115. Die Erdbeeren.

Einst hütete der Kuhhirt aus Delligsen seine Kühe in der Nähe einer sumpfigen Stelle. Er hatte seine damals noch nicht erwachsene Tochter mitgenommen, die noch jetzt lebt. Das Mädchen hatte sich von ihm entfernt, um Erdbeeren zu pflücken. Sie fand an einer Stelle, wo sonst niemals Erdbeeren standen, unvermuthet die allerschönsten Erdbeeren und pflückte davon einen Strauß. Während sie mit dem Pflücken der Erdbeeren beschäftigt war, hatte sich ihr – es war gerade im Mittage – eine weiße Jungfrau unbemerkt genähert und faßte sie hinten am Rocke.
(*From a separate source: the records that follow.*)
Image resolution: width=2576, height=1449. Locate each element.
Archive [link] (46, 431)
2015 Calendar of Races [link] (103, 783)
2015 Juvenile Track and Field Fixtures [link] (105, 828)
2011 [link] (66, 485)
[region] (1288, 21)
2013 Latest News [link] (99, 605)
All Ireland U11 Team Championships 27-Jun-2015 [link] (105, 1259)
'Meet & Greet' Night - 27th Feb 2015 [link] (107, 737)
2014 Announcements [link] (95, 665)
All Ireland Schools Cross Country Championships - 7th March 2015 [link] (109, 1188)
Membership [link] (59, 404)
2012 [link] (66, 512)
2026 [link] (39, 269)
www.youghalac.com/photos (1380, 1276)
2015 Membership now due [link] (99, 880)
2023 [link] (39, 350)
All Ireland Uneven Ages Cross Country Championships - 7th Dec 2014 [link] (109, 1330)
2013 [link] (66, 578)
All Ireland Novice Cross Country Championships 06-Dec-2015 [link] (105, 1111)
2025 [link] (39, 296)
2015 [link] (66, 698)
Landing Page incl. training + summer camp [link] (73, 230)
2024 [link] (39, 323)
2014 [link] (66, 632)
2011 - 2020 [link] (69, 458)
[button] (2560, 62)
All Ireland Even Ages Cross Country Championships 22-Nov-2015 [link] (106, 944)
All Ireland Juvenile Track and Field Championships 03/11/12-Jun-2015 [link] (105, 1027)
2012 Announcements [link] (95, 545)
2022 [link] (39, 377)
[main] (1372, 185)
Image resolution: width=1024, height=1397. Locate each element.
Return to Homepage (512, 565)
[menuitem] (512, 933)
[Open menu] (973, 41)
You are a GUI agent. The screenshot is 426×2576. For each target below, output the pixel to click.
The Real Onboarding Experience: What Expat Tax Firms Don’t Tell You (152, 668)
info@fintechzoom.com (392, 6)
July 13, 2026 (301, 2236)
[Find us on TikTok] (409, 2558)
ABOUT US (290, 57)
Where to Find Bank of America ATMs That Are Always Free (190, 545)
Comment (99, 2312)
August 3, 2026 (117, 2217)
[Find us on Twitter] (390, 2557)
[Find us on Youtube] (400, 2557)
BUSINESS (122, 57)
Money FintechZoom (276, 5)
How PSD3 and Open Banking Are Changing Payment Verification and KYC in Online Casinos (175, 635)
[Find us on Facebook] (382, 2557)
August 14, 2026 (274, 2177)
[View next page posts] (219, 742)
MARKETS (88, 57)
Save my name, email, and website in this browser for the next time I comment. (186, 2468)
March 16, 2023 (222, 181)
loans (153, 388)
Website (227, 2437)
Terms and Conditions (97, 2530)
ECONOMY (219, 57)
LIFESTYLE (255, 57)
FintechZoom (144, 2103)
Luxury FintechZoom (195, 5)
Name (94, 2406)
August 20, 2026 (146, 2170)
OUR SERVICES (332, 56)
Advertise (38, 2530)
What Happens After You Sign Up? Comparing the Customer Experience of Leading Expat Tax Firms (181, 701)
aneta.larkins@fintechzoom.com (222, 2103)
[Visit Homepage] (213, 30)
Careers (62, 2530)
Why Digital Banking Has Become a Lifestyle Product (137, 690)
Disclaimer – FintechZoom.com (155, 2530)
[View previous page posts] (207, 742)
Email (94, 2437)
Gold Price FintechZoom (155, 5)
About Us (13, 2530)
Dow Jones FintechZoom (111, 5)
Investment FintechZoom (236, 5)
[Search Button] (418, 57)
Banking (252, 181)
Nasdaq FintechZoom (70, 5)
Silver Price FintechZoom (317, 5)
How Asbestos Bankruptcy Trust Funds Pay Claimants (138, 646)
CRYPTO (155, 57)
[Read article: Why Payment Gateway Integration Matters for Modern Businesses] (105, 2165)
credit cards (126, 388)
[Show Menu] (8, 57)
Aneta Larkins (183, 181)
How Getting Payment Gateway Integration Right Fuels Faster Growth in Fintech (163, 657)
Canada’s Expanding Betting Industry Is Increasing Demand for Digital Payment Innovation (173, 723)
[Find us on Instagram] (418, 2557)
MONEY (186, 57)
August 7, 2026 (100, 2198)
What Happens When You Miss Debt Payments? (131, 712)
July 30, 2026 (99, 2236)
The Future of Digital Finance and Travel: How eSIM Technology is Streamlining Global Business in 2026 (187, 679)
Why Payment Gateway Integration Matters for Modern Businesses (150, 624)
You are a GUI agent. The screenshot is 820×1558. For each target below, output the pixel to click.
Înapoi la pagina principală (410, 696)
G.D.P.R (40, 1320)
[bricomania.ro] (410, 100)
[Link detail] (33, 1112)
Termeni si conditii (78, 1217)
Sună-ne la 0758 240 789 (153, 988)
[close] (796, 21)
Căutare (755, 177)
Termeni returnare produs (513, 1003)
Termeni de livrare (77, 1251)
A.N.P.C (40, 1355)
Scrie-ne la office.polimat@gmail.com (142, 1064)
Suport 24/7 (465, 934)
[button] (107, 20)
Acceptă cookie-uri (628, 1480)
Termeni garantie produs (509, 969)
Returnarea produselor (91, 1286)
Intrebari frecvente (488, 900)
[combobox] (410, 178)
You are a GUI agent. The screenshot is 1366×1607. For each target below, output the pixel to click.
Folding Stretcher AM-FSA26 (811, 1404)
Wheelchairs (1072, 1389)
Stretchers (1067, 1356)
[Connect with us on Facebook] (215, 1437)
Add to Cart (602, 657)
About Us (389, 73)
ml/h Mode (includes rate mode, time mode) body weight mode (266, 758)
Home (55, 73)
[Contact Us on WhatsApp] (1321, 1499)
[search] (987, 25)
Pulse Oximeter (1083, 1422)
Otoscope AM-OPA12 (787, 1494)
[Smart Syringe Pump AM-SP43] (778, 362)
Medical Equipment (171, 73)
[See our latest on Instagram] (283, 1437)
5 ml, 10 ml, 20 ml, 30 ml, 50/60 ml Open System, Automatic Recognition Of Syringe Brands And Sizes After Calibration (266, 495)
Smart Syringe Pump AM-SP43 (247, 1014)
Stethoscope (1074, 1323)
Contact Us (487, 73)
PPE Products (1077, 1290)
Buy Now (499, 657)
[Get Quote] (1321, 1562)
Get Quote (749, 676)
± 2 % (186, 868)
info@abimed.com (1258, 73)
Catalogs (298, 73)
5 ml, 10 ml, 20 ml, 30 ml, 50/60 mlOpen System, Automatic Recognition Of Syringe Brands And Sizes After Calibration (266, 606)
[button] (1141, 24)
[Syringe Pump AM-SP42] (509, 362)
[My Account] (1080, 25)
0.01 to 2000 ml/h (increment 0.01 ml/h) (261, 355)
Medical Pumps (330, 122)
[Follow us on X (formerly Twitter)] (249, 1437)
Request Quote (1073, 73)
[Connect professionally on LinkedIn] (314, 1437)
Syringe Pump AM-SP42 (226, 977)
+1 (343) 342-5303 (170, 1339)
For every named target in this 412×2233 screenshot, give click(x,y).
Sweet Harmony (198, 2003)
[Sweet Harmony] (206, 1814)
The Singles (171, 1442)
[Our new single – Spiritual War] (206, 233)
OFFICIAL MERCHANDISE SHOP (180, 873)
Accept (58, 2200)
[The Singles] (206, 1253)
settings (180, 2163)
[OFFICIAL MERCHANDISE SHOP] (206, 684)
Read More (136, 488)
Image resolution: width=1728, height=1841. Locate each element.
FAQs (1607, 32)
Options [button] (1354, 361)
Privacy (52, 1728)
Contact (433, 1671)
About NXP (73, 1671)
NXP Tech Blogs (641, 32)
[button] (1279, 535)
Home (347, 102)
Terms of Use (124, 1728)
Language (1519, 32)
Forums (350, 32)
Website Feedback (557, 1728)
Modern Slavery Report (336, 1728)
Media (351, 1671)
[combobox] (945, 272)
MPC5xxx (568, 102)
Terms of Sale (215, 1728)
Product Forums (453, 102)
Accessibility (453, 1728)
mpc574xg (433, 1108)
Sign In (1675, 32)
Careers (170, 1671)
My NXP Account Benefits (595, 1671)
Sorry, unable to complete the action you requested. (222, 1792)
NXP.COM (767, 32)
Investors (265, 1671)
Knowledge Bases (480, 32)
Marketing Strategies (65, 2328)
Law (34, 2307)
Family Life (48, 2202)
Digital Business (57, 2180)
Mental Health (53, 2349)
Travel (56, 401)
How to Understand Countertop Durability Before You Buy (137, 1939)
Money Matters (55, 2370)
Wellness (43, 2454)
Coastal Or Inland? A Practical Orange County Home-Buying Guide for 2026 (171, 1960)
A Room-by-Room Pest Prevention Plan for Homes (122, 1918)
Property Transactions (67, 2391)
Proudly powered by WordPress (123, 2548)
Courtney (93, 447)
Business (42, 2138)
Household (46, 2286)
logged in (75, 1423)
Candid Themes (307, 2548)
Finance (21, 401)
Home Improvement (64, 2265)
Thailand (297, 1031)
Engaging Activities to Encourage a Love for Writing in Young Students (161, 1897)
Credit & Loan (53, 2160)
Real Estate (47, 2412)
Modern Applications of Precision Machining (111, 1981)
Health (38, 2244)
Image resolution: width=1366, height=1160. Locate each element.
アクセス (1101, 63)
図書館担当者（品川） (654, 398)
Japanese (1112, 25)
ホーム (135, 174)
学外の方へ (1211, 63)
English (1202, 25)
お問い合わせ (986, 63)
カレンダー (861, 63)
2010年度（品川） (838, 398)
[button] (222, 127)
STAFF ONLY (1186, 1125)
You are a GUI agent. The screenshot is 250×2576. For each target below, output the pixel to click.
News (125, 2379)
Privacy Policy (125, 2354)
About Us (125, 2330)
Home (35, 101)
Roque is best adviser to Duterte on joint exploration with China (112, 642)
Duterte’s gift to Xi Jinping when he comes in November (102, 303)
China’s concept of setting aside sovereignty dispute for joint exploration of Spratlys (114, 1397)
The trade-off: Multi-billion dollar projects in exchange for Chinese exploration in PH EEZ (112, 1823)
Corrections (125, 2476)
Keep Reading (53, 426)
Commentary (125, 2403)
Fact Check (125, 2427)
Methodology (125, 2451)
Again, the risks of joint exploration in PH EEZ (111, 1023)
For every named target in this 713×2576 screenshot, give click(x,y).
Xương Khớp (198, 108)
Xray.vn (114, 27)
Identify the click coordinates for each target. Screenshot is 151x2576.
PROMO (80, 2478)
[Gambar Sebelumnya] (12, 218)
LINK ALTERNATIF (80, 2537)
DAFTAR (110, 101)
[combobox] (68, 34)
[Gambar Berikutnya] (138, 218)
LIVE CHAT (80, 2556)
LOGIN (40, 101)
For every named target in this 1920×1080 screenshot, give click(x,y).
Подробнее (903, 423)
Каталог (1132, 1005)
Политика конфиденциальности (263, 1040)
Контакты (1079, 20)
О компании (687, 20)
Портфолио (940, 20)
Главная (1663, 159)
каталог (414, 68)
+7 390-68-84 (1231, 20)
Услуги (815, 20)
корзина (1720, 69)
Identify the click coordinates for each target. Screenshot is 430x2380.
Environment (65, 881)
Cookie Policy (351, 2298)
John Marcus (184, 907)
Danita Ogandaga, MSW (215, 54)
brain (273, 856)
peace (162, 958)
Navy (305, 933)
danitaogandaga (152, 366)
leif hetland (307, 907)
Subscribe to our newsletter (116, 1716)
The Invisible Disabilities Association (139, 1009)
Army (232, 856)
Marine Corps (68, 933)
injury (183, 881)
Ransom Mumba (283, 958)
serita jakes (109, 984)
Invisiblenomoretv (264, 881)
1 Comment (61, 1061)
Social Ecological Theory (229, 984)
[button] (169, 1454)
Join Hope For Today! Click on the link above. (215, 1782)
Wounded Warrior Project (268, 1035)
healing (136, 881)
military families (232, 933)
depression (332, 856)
Als darauf das Mädchen sich umdrehte, bat die Jungfrau flehentlich, sie möchte sie erlösen. Sie hatte auf den Schultern ein (goldenes?) Tragholz, woran auf jeder Seite ein großer goldener Eimer hing. Das Mädchen aber war vor Schrecken völlig sprachlos geworden, so daß sie die Jungfrau nicht einmal fragte, wie sie erlöst werden könne, und lief spornstreichs hin zu ihrem Vater, dem sie alles erzählte. Dieser versicherte, daß sonst niemals an dieser Stelle eine Erdbeere gestanden habe. Man meint, daß das Mädchen der Jungfrau den Erdbeerenstrauß hätte anbieten müssen. Als das Mädchen so fortlief, jammerte die Jungfrau sehr und rief, daß sie nun erst wieder in vielen Jahren erlöst werden könne.